L’article n’est pas signé, serait-il de la plume d’Horace Bertin, un des principaux collaborateurs du journal ? La Magicienne a été navire amiral à Tahiti en 1877.
LA MORT DU GABIER NOUVELLE MARITIME
La frégate amirale avait quitté San-Francisco depuis vingt jours et, ce matin-là,dans les grands calmes tropicaux, continuait, sous vapeur, sa route vers
Taïti. L’équipage était aux postes de propreté achevant, avec un profond silence la toilette journalière de la Magicienne. Les essieux des canonniers, les boucles des matelots de pont et les cabillots de fer des manœuvriers prenaient, sous le frottement du tripoli, un éclat argentin. Leur mise en place troublait seule, de temps à autre, par des tintements brusques, la monotonie matinale, rendue encore plus sensible par la sourdine rhythmée de l’appareil moteur secouant les profondeurs du navire. Devant, sur le filet raidi du beaupré, Jean Floch, le plus jeune des gabiers de grand mât, ayant terminé sa tâche quotidienne d'astiquage, pêchait la bonite pour la table de l’État-major. Au-dessous de ses pieds nus se balançant dans le vide, la proue fendait l’onde, et nous donnait une escorte de longs sillons liquides d’où sortaient des myriades de poissons volants. A l’arriéré, la fumée grise de la machine planait au-dessus des gros remous de l’hélice, puis montait se perdre dans l’azur pendant que la mer reprenait son imposante tranquillité et reflétait les rayons du grand soleil équatorial, commençant sa majestueuse ascension perpendiculaire dans l’immensité bleue. Les quatre coups doubles de huit heures furent suivis du commandement inattendu de l’officier de quart : En haut tout le monde ! Alors, à l’ouverture de chaque panneau, seconds- maîtres et quartiers-maîtres, le sifflet d’argent aux lèvres, entonnèrent, à l’unisson, l’appel des matelots sur
le pont. L’amiral voulait profiter de cette matinée où la voilure était inutile, pour exercer ses hommes à la manœuvre. En un clin d’œil, tous les marins furent au grand air, rectifiant à la hâte leur tenue négligée
du matin. Il ne restait plus, dans l’intérieur du bâtiment, que le personnel mécanicien de quart occupé devant les feux. Jean Floch avait dû laisser les bonites en repos et était venu se ranger au pied de son mât avec les camarades. L’appel terminé, l’officier de manœuvre commanda: « A changer les Basses Voiles ! » alors on vit, rapide comme une flèche, le jeune gabier escalader l’échelle de revers, franchir le bastingage et grimper dans les grands haubans avec une agilité féline.Sous lui, montaient les gabiers d’empointure et, à leur suite, pressés
les uns contre les autres, les gens de la grand’vergue formant, sur les enfléchures, une véritable pyramide humaine dont le petit Floch était le sommet. En quelques minutes, la voile fut dégréée et affalée sur le pont, puis remplacée par celle de rechange sortant de la soute et infestant l’air d’une odeur de moisissure de cave. Chaque matelot fixa sur la vergue les banets de l’immense toile et fit la chemise en resserrant les jarretières. Pendant ce dernier travail, Jean, d’une vigueur sans égale, tira trop fort sur celle du point, et le bout de filin qu’il tenait lui resta dans les mains. Alors, le malheureux, perdant tout à coup l’équilibre, tournoya sur lui-même dans le vide et vint s’aplatir au pied du mât, avec le bruit sourd que produit, en tombant de haut, un hamac serré.
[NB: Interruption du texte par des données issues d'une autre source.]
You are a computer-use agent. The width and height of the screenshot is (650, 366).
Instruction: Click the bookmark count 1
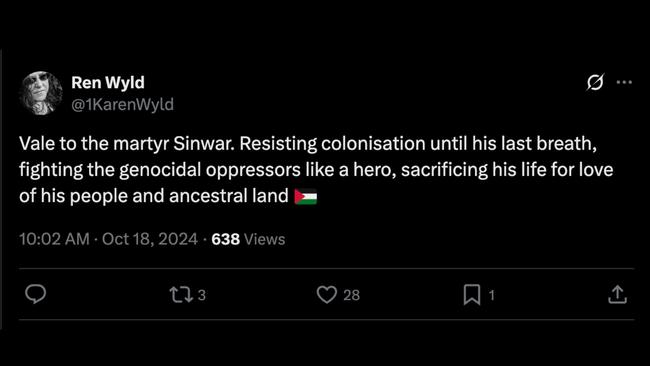point(492,295)
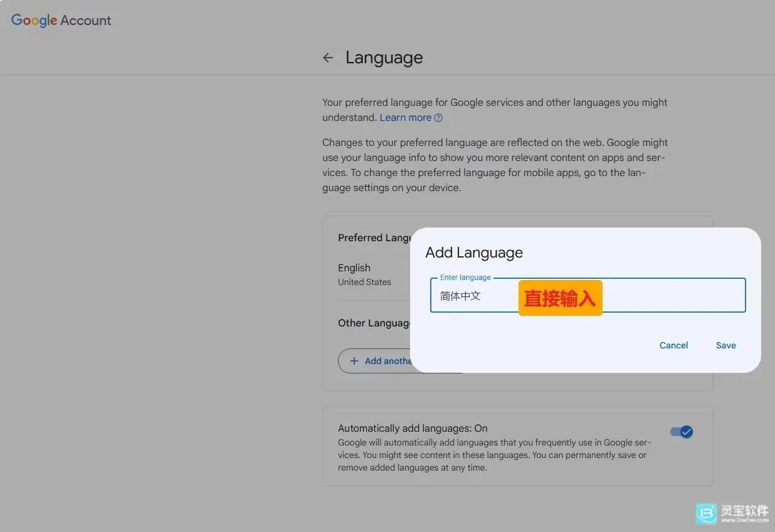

Ce fut un moment de suprême angoisse pour tout le monde ! C’est que beaucoup parmi nous le connaissaient, ce choc sinistre, pour l’avoir entendu déjà sur d’autres navires, les jours de tempête, lorsque des grappes humaines tombaient de la mâture, éparpillées par les grands coups de vent. D’un bout à l’autre du tillac, les yeux hagards
s’interrogeaient avec anxiété. Quelques Bretons, n’ayant pas encore perdu toute croyance aux miracles espéraient voir, par un hasard providentiel, leur compatriote se relever tout seul et les rassurer. Hélas ! non. L’infortuné gisait là, les membres inertes. De chaque côté de sa bouche coulait un petit ruisseau rouge, et, de sa gorge sanglante, sortait un râle affreux qui déchirait l’âme. Sur l’ordre du commandant, quatre solides matelots soulevèrent, le plus doucement qu’ils purent, le blessé, et le descendirent à l’hôpital, sur l’avant de la batterie.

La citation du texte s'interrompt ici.